Two cheers for Barrick Gold
Yvan Allaire | IGOPPAfter the bruising treatment that Barrick had to endure last year for its indefensible pay packages, the company got the message. The compensation plan it has made public on March 31st goes a long way towards the kind of pay system that all companies should adopt.
Having published a policy paper on executive compensation in 2012 («Cutting the Gordian knot», IGOPP, May 2012) that proposed the kind of changes now put forth by Barrick, we applaud the company for this bold, innovative step in the right direction.

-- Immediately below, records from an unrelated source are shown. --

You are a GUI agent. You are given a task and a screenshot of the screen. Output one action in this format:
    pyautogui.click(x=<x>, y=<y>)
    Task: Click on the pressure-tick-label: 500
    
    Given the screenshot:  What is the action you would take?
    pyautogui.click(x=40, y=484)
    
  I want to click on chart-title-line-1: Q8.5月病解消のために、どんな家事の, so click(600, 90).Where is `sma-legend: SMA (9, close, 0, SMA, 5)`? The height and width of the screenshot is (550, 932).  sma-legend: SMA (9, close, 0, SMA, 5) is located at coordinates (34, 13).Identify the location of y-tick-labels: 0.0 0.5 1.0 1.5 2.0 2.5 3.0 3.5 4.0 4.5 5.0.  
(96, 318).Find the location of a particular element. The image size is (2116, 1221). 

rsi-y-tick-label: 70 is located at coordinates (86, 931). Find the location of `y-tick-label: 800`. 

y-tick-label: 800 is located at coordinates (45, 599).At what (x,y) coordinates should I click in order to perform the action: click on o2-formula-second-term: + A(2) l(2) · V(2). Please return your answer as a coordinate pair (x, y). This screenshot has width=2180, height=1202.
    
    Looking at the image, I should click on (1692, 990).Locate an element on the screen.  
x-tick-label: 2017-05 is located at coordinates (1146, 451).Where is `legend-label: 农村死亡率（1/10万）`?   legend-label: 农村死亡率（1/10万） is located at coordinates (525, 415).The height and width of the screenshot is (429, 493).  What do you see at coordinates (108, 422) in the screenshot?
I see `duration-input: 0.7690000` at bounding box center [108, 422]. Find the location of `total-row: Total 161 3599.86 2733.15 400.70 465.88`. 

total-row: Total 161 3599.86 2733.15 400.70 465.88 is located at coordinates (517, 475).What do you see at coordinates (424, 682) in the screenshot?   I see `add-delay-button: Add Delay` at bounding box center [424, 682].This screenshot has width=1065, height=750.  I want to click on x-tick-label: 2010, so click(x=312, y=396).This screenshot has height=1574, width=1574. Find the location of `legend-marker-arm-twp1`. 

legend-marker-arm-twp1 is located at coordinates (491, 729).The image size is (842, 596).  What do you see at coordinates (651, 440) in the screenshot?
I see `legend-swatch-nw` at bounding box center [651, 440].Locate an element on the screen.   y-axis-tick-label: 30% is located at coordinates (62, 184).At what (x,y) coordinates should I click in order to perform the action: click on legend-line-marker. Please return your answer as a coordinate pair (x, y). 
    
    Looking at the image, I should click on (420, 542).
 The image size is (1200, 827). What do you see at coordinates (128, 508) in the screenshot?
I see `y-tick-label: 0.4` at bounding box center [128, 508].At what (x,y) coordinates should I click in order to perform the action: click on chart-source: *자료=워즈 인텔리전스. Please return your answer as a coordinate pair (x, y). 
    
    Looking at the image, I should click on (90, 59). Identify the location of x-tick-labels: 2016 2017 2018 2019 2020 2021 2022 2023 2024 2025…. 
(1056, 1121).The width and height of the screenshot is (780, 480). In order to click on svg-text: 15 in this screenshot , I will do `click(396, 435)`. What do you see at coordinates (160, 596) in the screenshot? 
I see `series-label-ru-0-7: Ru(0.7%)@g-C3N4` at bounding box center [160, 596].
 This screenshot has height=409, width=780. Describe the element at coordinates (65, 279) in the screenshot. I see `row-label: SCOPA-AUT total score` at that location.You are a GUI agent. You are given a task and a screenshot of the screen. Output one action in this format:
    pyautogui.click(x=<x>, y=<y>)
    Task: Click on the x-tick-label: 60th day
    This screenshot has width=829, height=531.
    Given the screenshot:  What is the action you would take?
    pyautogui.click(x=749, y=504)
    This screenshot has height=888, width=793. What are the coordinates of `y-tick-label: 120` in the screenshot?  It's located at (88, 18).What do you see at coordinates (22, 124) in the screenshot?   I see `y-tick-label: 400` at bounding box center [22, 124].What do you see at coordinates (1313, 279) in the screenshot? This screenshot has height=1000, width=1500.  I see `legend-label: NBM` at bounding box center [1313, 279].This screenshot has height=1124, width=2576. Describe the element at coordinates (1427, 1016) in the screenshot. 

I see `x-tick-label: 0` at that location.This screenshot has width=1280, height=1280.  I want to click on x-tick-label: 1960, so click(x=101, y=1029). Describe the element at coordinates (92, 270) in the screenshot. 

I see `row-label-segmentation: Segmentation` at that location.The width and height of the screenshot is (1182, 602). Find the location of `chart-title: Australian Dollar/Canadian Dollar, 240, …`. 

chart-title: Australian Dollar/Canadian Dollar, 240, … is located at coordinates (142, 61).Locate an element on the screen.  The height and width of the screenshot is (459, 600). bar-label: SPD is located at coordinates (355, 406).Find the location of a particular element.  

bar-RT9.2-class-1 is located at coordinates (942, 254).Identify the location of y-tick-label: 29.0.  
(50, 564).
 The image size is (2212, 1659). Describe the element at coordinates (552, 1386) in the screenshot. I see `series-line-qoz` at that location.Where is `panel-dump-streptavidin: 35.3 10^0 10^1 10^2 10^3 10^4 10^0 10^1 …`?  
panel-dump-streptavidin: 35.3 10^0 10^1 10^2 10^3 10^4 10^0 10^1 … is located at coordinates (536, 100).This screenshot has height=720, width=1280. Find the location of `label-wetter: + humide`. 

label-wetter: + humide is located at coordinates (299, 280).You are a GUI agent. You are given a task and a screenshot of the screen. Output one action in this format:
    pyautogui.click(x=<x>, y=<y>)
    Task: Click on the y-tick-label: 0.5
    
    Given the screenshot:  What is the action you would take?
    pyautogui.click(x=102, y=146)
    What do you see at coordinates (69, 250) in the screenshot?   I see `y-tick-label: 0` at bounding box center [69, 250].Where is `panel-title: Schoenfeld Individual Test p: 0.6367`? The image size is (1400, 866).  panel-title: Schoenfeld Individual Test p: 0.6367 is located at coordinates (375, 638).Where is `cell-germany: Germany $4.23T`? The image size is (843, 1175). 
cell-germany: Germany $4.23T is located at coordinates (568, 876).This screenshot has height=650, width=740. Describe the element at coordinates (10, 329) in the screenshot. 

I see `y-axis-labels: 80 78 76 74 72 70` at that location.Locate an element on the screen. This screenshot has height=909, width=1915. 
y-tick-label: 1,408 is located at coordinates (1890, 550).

The new reward system has several key features:
- The elimination of stock options, the prime culprit for short-term thinking in business management;
- Variable compensation based on performance measures that are both quantitative and qualitative; excellent performance is not measured only by the achievement of financial ratios but equally by more subtle but critical variables such as «Reputation and license to operate», «People development», and «Strategic execution»;
- None of the quantitative measures are linked to stock-price performance; while the actual amount of financial rewards will, in the long run, be influenced by the stock price, the quantitative measures are tied to performance largely under the control of management: Return on invested capital, Free cash flows, Dividends to shareholders, Strong capital structure, Capital project performance;
- The performance units are earned each year on the basis of targeted performance goals. These units vest after three years and are then converted in shares of the company; these shares are bought in the open market so that there is no dilution effect for shareholders;
- Abandoning, for all intents and purposes, the flawed practice of benchmarking compensation against a supposedly comparable set of companies, the weakest link of current ways of setting compensation;
- The company has adopted a claw-back provision in case of re-statement of past performance; it has also adopted a policy prohibiting hedging of the economic exposure to share ownership;
- The company has raised substantially the required value of the share ownership by all executives;
- The executives cannot cash the shares they have earned until they retire or leave the company.
Overall, this new compensation system represents a huge improvement over previous reward systems at Barrick and at most Canadian and American corporations for that matter.
I have one serious reservation: the concept of restricting the cashing of all earned shares until retirement or departure from the company may well prove counter-productive.A forty-five year old executive with a substantial paper worth in accumulated shares at risk of general stock market melt-down at a most inopportune time may find that an early leave from the company is an attractive option. Waiting until retirement to cash in any part of this vulnerable paper wealth may prove counter-productive.
It may be more appropriate to allow the cashing of earned shares over and above the threshold value set for executive share ownership. As long as executives keep a substantial part of their wealth in shares of the company, the convergence between their interest and the long-term interest of the company is assured.